I do not see how more Iranian crude or condensates or whatever will do anything but lower oil prices.
cenc profile picture
Think this a big old none-issue. Iran is at least a year away from any sort of lifting sanctions, plus whatever time they need to start repairing their infrastructure. That is the best case scenario the Iranians can hope for, especially considering it looks the Israel hit their military ship stationed off the coast of yemen. That chart looks pretty seasonal right now, tied to the Chinese refinery maintenance.

It is this simple. Oil investors, and none-opec oil companies, need to sit tight and ride the volatility for the next months, as the world not only burns through the overhang of storage, but the slack available in OPEC+, as demand comes online.

OPEC+ is in trouble, they need a higher price, and won't get that until all the slack is out of the system. My guess there is about 7 million bpd more in slack out there, but probably less.

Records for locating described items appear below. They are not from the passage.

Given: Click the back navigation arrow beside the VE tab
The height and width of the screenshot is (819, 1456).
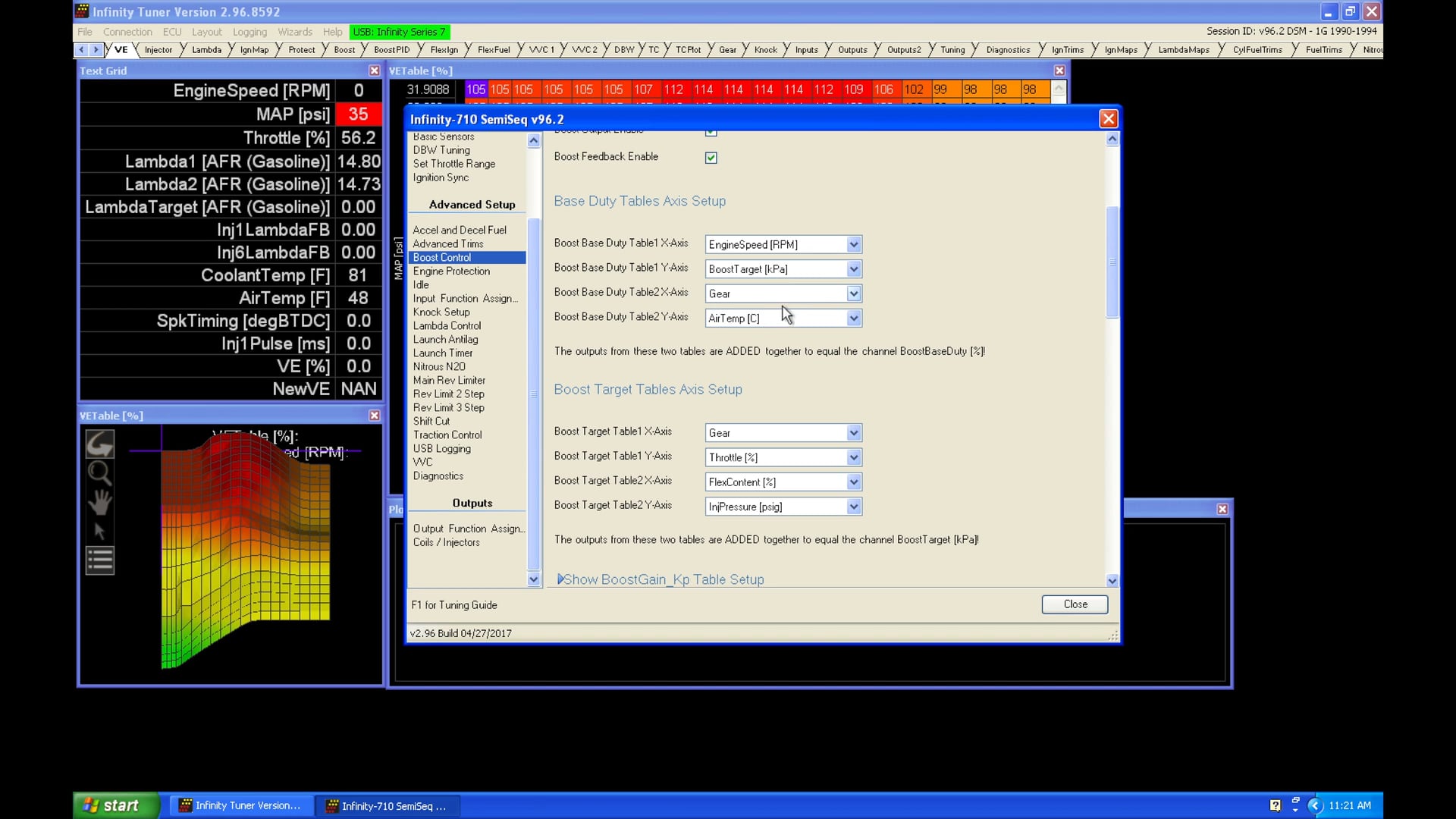Looking at the screenshot, I should 81,49.
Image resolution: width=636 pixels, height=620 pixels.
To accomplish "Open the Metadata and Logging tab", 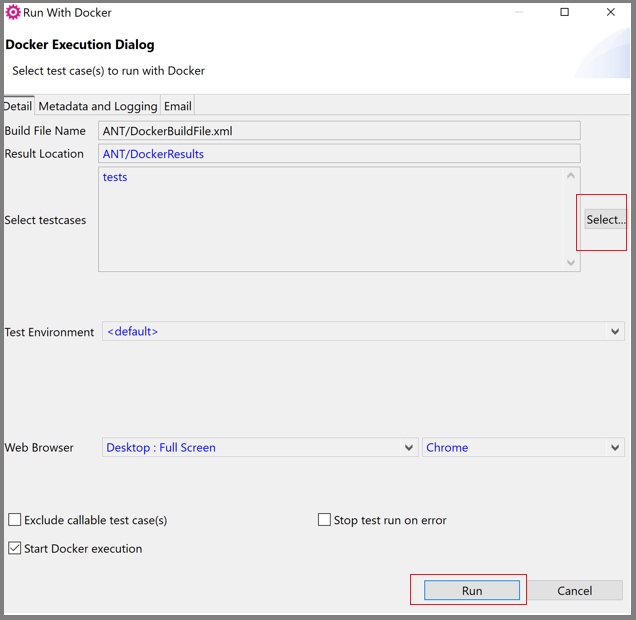I will coord(98,106).
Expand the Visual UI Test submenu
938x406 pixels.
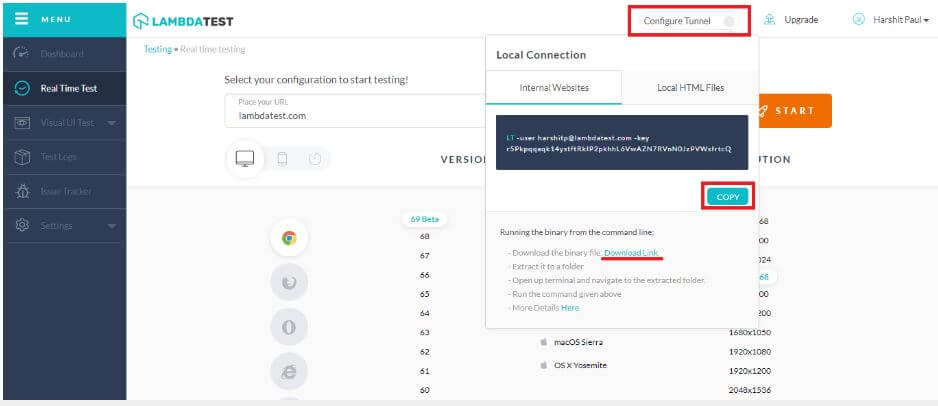(111, 123)

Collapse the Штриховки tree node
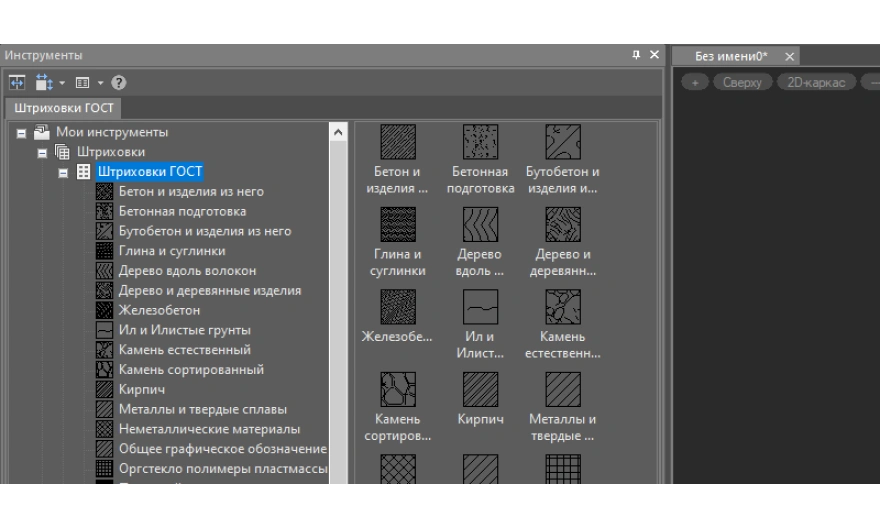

Remember, in previous crashes, we had Venezuela. They are not going to be able to add anything this time.

OPEC plus, has not been able to sink a whole lot of money in to maintaining productions. It will take them a while to catch-up to the demand Tsunami coming, and they have all been hit hard by the pandemic. They got long-term systemic pandemic damage to deal with, as they all ran up way too much debt.

I am guessing WTI sees something around $75 before the end of the year, but most the international oil companies are fine at $50+ for 2021, while OPEC+ burns through their slack and storage. Early 2022 is where the action will be at for $75-$100 a barrel, as that slack runs dry. the none-opec tradable players, that are not trying to support a dictatorship, are essentially doing to OPEC what they tried to do to the american frackers last time. That is the real game of Chicken right now. Can they stay disciplined, longer than OPEC+ can hold off cutting production more?
This is a black box with sanctions, ballistic missiles technology, maybe nukes involved, and much internal local politics; hopefully cooler heads prevail to de-fuse situation overall; the US consumers and investors surely don't need crude oil at $200 to strangle the US and European economies, including the rest of the world; this would be a disaster
OTT Equity Analysis profile picture
Looks like US is ready to drop most of the sanctions on Iran and withdraw troops from Iraq.
@OTT Equity Analysis does anyone really believe Iran isn’t getting all exports out via intermediaries?